Toen zeide Jezus tot Zijn discipelen: Zo iemand achter Mij wil komen, die verloochene zichzelven, en neme zijn kruis op, en volge Mij.
— Mattheüs 16:24
Dit zegt de Heere Jezus in Mattheüs 16:24. En in iets andere bewoordingen ook in Markus 8:34 en in Lukas 9:23. Wanneer het ons gegeven is om achter de Heere Jezus te komen, en wij Hem in dit leven dus zullen mogen volgen, dan krijgen wij daarmee ook een kruis opgelegd.
Want als wij de Heere Jezus volgen, zullen wij altijd de haat van de wereld moeten ondervinden, die Hij ook heeft ondervonden. Want een dienstknecht, dat wil zeggen een slaaf van Christus, zal niet meer zijn dan zijn Heer (Joh. 15:20).
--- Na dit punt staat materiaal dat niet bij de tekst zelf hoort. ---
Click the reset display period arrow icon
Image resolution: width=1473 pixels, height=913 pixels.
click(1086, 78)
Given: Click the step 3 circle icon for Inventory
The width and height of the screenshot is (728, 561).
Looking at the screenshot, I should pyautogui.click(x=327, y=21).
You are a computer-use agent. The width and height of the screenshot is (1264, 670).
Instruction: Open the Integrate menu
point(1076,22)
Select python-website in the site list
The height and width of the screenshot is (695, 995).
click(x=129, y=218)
Het volgen van de Heere Jezus zal in dit aardse leven dus altijd de haat van de wereld en van de goddelozen voor ons inhouden. Wij zouden ons pas echt zorgen moeten maken wanneer wij hier in ons leven geen last van hebben.
En dus geen kruis krijgen opgelegd. Want ieder waarachtig geloof, een geloof dus waarmee wij ons met de Heere Jezus verbonden mogen weten, houdt ook altijd aanvechtingen, spot, hoon en haat van de wereld en de mensen in.
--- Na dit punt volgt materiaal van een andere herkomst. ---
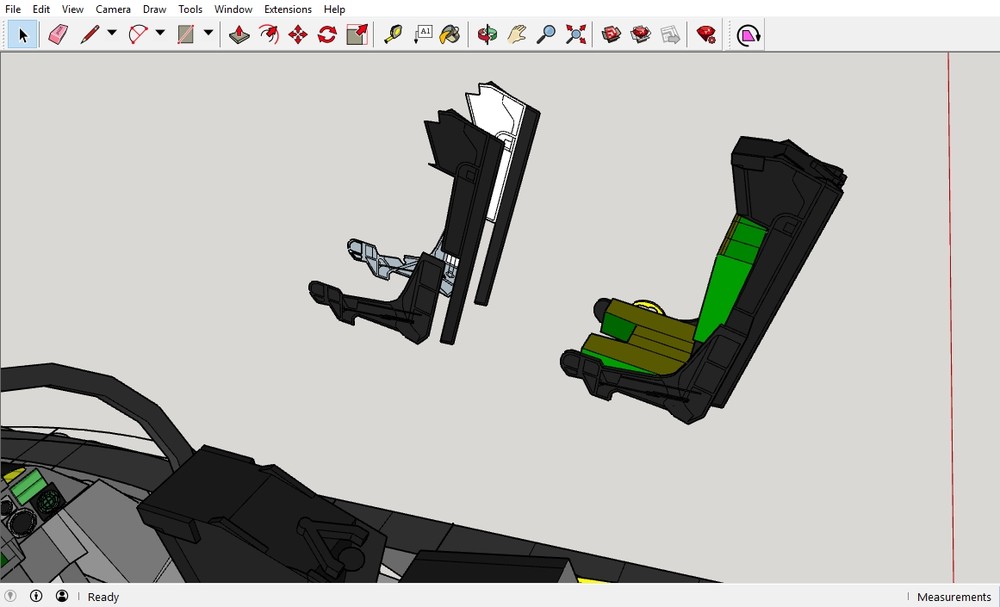Activate the Paint Bucket tool
The height and width of the screenshot is (607, 1000).
(x=449, y=34)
In dit kruisdragen achter de Heere Jezus aan worden wij ook geoefend in het verloochenen, dat wil zeggen het afwijzen, van onszelf. Zo wordt het ons geleerd om afstand te nemen van de wereld en van onszelf (Rom.12:3). En dat eigen 'ik' van ons te kruisigen. In de dagelijkse bekering en het afsterven aan onszelf.
Maar wie zo deel mag krijgen aan de vernedering, het lijden en het sterven van Christus, die zal ook eens met Hem verhoogd, verheerlijkt en tot het eeuwige leven geroepen worden en opstaan.